> [DETTAGLI DEL COMPITO] Sostituisci "Europe" con "Asia" in tutte le righe seguenti e riscrivile lasciando invariato il resto.

> [RIGHE DEL COMPITO]
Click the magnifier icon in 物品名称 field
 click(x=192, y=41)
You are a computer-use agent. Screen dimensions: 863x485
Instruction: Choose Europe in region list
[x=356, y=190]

> [RISPOSTA SCRITTA]
Click the magnifier icon in 物品名称 field
 click(x=192, y=41)
You are a computer-use agent. Screen dimensions: 863x485
Instruction: Choose Asia in region list
[x=356, y=190]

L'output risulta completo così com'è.